Looking after your health and wellbeing this winter

The cold and flu season is in full swing this Australian winter, and with Covid-19 cases surging once again, it’s the “perfect storm” of circulating winter illnesses. Many of us are lacking immunity due to the last two years of lockdowns and not being exposed to the flu. It’s important that we take extra precaution to prevent ourselves, loved ones and those vulnerable in our community from getting sick and look after our wellbeing this winter.

Getting sick has unpleasant physical symptoms but it can also take a toll on our mental health. The common cold and flu can mimic and cause depressive symptoms which negatively affect our mood, making us feel down and isolated.

How can we manage our mood if illness has made us feel down/low/flat?

When feeling sick, it can feel like our world is upside down. The flu can have a profound impact on our mood and energy levels. So, here are some mood boosting strategies to feel better when illness is taking an emotional toll.

  • Activities to boost positive emotions: When we’re caught up with a temperature, runny nose, or headache, it’s likely we’re spending majority of the day either in bed or on the couch, and that’s okay. Put a funny movie on, listen to music, or read a book. It’s the perfect opportunity to indulge in these mood boosting activities and get a hit of dopamine.
  • Rest & relaxation: When we’re sick, our bodies are under huge stress and demand. It’s important that we learn to accept that resting is okay, and it can actually improve our mood and encourage us to slow down. By taking a step back, we can let our body repair itself, which can strengthen our immune system so we can get better sooner and back to feeling like our happier self.
  • Reach out for professional support: If the flu is having a negative impact on our mental health, reach out for professional support to a GP, EAP, or Lifeline.

Top wellbeing strategies to help support our body’s natural defence system this winter

This cold and flu season, there are also many preventive measures that we can take to support our health and wellbeing.

  • Sleep: Research suggests that people who don’t get good quality sleep or not enough sleep are more likely to get sick after being exposed to a virus. Sleep provides healthy functioning and essential support to the immune system. It’s optimal to get 7-8 hours of sleep each night. Getting sufficient sleep also influences our mood and energy levels allowing us to feel happy, energised, and ready to conquer the day.
  • Healthy ways to manage stress:  When we are stressed, it triggers our flight or fright response.
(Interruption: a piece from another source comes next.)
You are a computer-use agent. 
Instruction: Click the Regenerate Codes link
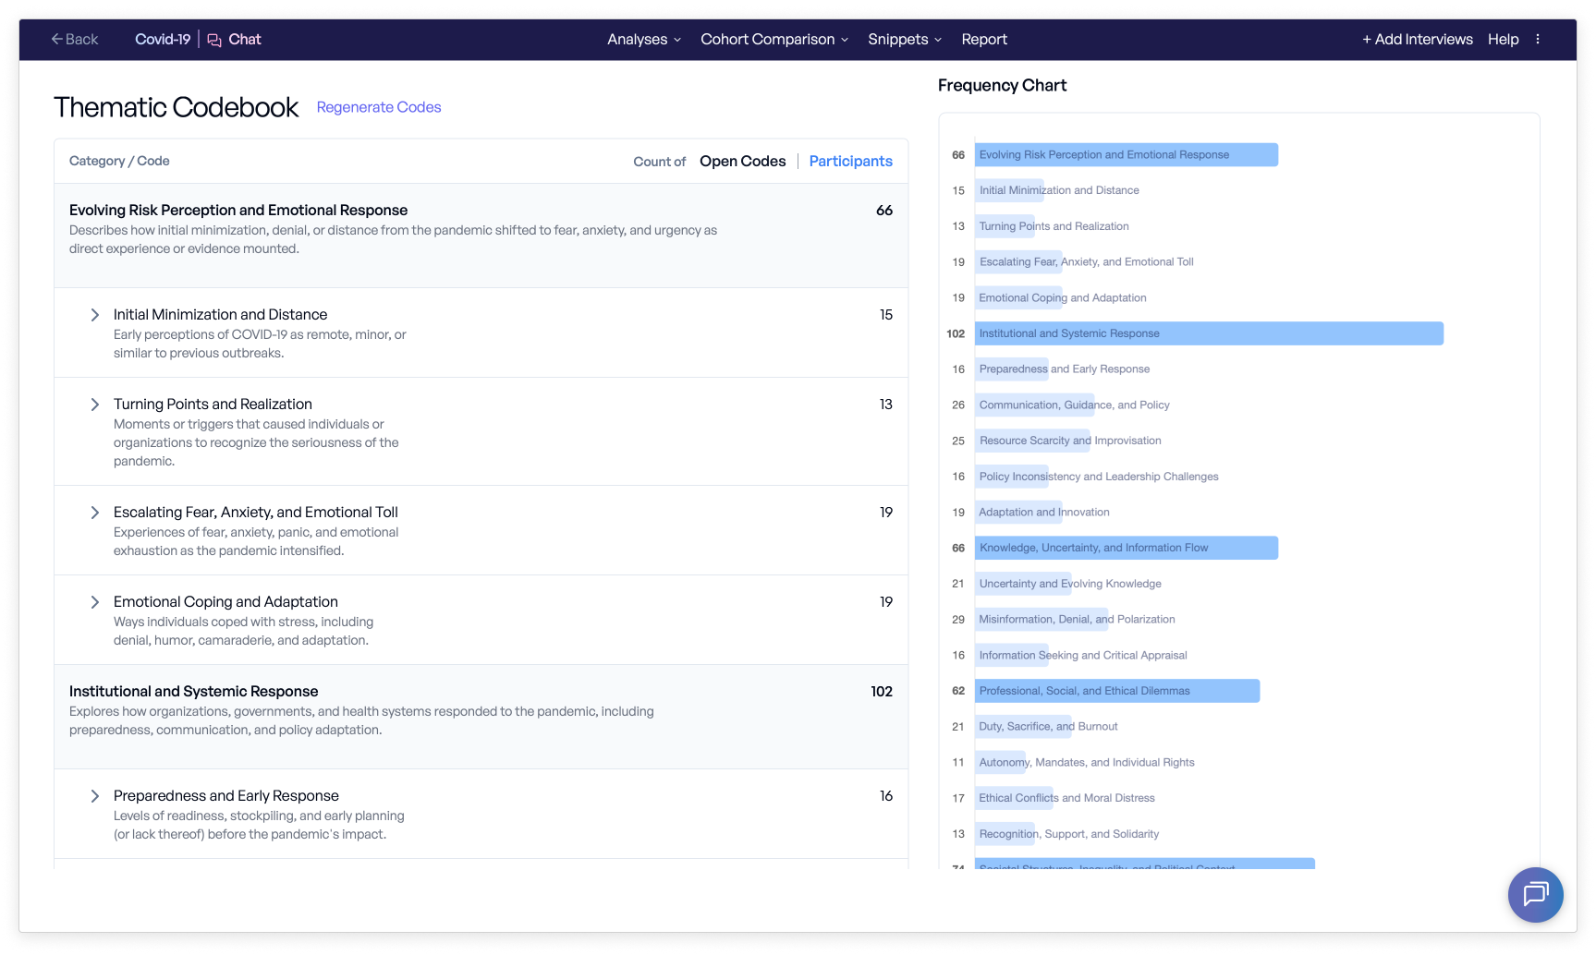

Repeated activation of the stress response can impair our immune system and interfere with our body’s ability to fight off infection.  Identifying our sources of stress and learning healthily ways to manage it can help support our body’s natural defence system this cold and flu season. Relaxation techniques such as deep breathing, mediation, and mindfulness have been proven to dial down on the body’s response to stress and can boost our mood and positive emotions.
  • Get moving: Physical activity contributes to boosting our mental and physical health and can help support the immune system. For immune boosting benefits, it’s recommended that individuals exercise at moderate intensity for 30 minutes to an hour each day to strengthen immune and metabolic systems [1]. Physical activity also reduces inflammation, decreases stress, and stimulates cellular immunity which can help our bodies to prepare and defend against viruses.
  • Nutritious food: Eating a healthy nutritious diet has a direct influence on our immune function. Our bodies require a variety of vitamins and minerals which can be found in fruit, vegetables, and antioxidants which support the growth of immune cells. Eating nutritious foods can also be associated with better mental health outcomes. Our gut guides our emotions and has influence on our mood and energy levels.
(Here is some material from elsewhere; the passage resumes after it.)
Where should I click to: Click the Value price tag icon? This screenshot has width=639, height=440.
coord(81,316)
As we are in the midst of Australia winter, implementing these top wellbeing strategies can help to support both our mental and physical health and keep ourselves safe. If the flu is negatively impacting your mental health, reach out to a professional for support such as your GP or Lifeline.


[1] Nieman, D. and Wentz, L., 2019. The compelling link between physical activity and the body’s defense system. Journal of Sport and Health Science, 8(3), pp.201-217.